# Fuel Door Open Warning Lights



## yamato (Feb 11, 2003)

I dont think we have this warning light or warning of any sort, do we?

It has happened to me two times I forgot to close the fuel door. One time I found out so late that the hanging fuel cap was flying back and forth around the fuel door when I already went up on a highway.. I am stupid. :tsk:


----------



## jnx (Apr 19, 2004)

Not that I am aware of.


----------



## LmtdSlip (May 28, 2003)

Thanks god...we dont need another one.


----------



## Mark_325i (May 1, 2003)

> I am stupid


----------



## BlackChrome (Nov 16, 2003)

Our e46s don't have one but Honda just added it to the 2005 Accord. I can't wait when people call us to ask why their 'fuel door light' is on! No one reads their manual anymore!


----------



## Salvator (Oct 14, 2003)

yamato said:


> I dont think we have this warning light or warning of any sort, do we?
> 
> It has happened to me two times I forgot to close the fuel door. One time I found out so late that the hanging fuel cap was flying back and forth around the fuel door when I already went up on a highway.. I am stupid. :tsk:


If you leave the cap off long enough, it should show up as a fuel system fault, which will turn on your "loose gas cap" light or your "check engine" light, depending upon model year... Better just to double check your cap, going forward... Should be able to spot it in your passenger mirror, if it's not too dark out... :thumbup:


----------



## yamato (Feb 11, 2003)

Salvator said:


> If you leave the cap off long enough, it should show up as a fuel system fault, which will turn on your "loose gas cap" light or your "check engine" light, depending upon model year... Better just to double check your cap, going forward... Should be able to spot it in your passenger mirror, if it's not too dark out... :thumbup:


interesting about the 'check engine' light.

Provided data
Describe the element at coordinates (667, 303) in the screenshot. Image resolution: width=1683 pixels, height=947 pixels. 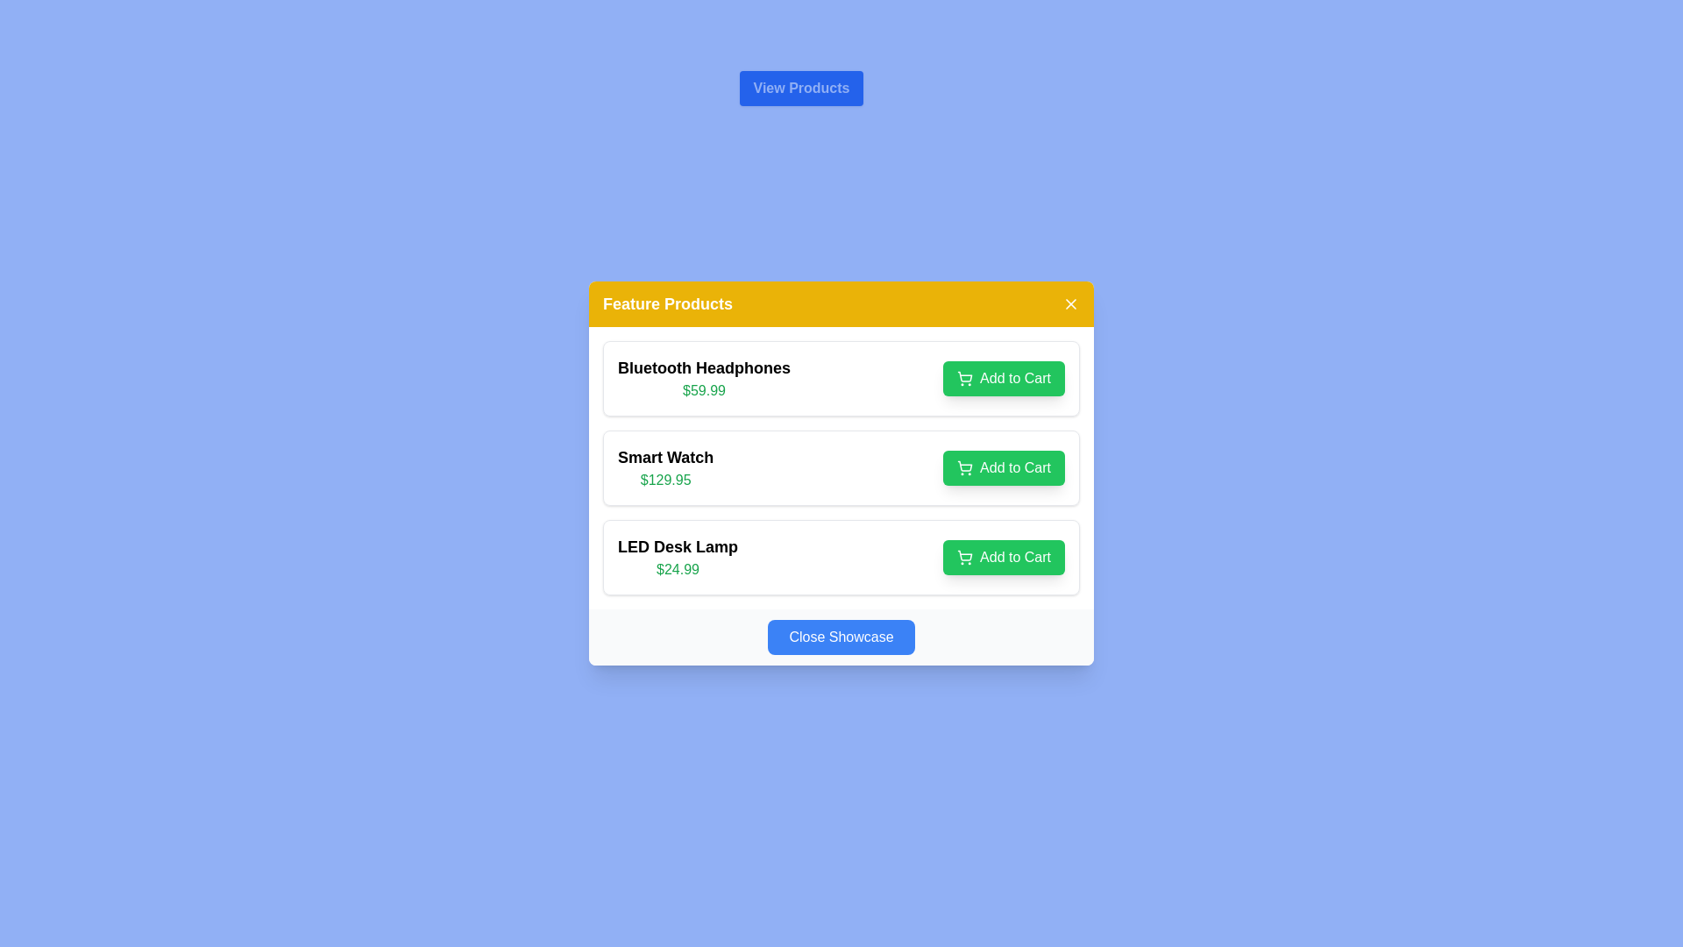
I see `the bold, white 'Feature Products' label on the orange background at the top of the product showcase card` at that location.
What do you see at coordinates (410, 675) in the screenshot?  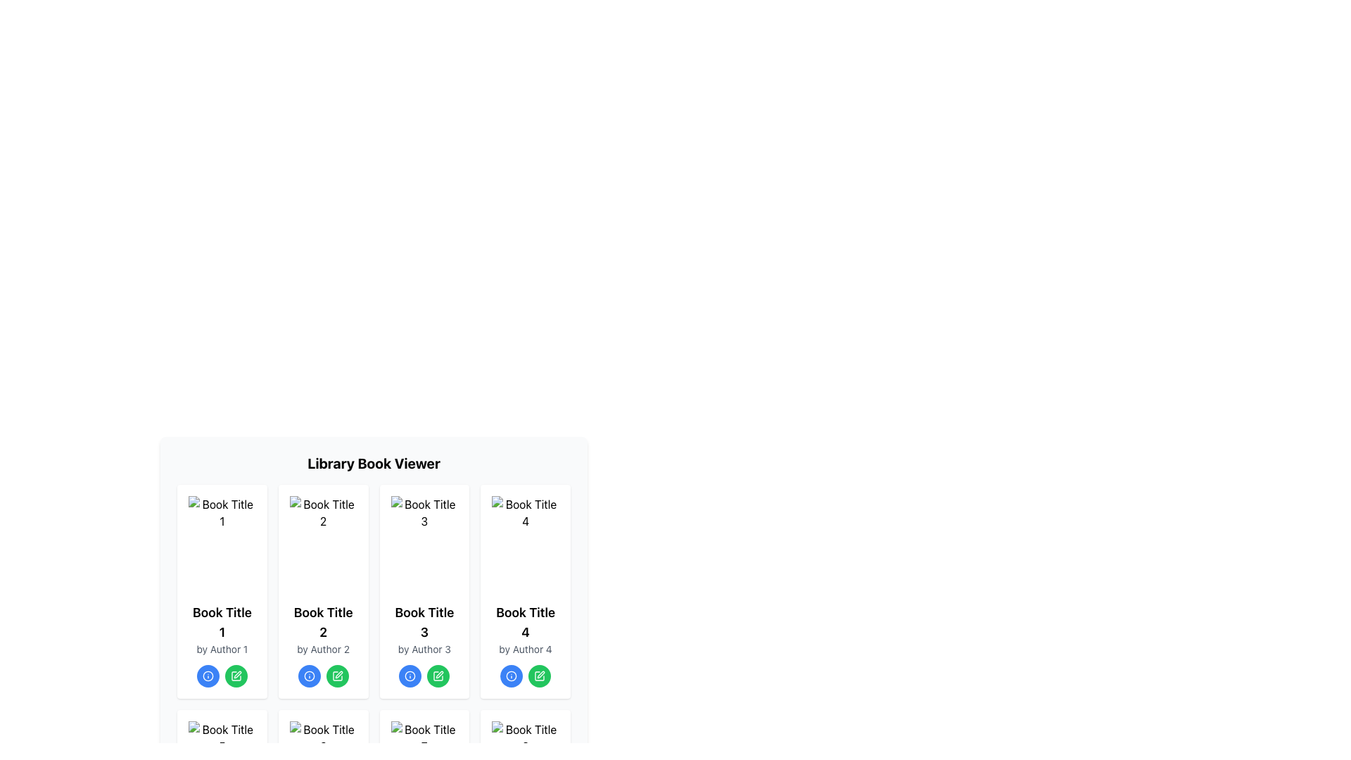 I see `the interactive icon that provides additional information about the book, located in the third card of the top row in the grid, centered below the book title and author text` at bounding box center [410, 675].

Stated problem
Retype the part of the fuel door thread starting at "## BlackChrome (Nov" and ending at "their manual anymore!". The lines above have no role in this exercise.

Exercise solution
## BlackChrome (Nov 16, 2003)

Our e46s don't have one but Honda just added it to the 2005 Accord. I can't wait when people call us to ask why their 'fuel door light' is on! No one reads their manual anymore!